その先に路面区間の分岐点がある。レールはあった。路面電車の車庫となっていた線路群も見えた。しかし、レールは途中で幅3メートルほどバッサリと切り取られ、通路になっていた。電車が来ないから踏切にする必要はないわけだ。必要のなくなった線路は道となり、あるいは家が建つ。こうして廃線跡は街に紛れ込んで行く。


田神線の廃線跡。

電車は強い日射しを浴びて走っている。岐阜の街並みはすぐに終わり、もう畑が目立っている。だから見通しが良く、少し離れたところを高山本線の列車が併走していた。名鉄は複線電化。高山本線は単線非電化で、なんだか対照的な構図である。高山本線が見える車窓左側は畑が多く、反対側の車窓右側は建物が多い。各務ヶ原線が街の境界になっているようだ。もうすこし街が浸食して高山本線まで広がってくれたら、あちらも儲かったのに、と思う。いや、高山本線が30分に1本しか来ないから、町の発展が届かなかったと言うべきだろうか。

各務原線は1926(大正15)年に各務原鉄道によって開業し、1928年に現在の路線の形になった。陸軍の各務原飛行場のそばを通るため、兵員や資材の輸送を担った。各務原は基地の街、軍需産業と航空産業の街として栄えたところだ。岐阜県第2位の工業都市であり、各務原線はその街に隣接して走っている。町外れの高山本線がその6年前に開業しているところを見ると、当初官営鉄道の建設に反対した人々が民間鉄道を誘致したのかもしれない。

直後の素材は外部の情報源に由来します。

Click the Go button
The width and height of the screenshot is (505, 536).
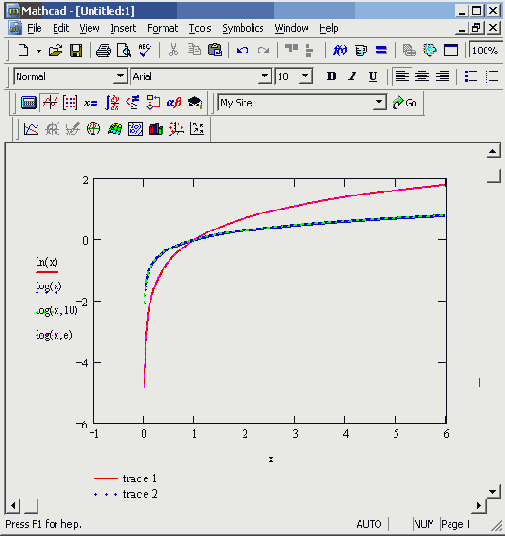(x=405, y=103)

高山本線とつかず離れずの距離を保ちながら東海北陸自動車道を潜る。車窓の両側に畑が広がっているけれど、少しずつ建物が増えてきた。各務原の中心部に近づいているのだ。高山本線も各務原に立ち寄るために近づいてくる。速度が落ち、一瞬、小さな用水路を渡った。束の間の水の風景にほっとする。地図には新境川とある。川縁の並木は桜だろうか。もし桜なら、春には見事な景色だろうなと想像する。

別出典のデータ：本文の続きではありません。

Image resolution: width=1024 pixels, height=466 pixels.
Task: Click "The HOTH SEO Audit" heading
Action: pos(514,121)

市民公園前という駅に停まった。公園は見えない。車窓右側にあるのだな、と思って振り返ると、すべての窓にブラインドスクリーンが降ろされていた。日射しが眩しいせいで、乗客の誰もが率先してブラインドを下ろしているのであった。


新境川。

各務原市役所前という駅は、今年の1月までは各務原飛行場という名の駅だった。航空自衛隊の岐阜基地がある。日本で現在供用されている飛行場としてはもっとも歴史があり、あの零戦の試作機もここで初飛行をした。軽量で運動性に優れた零戦は、その軽量ゆえに、工場からここまで牛車に引かれてやってきたそうだ。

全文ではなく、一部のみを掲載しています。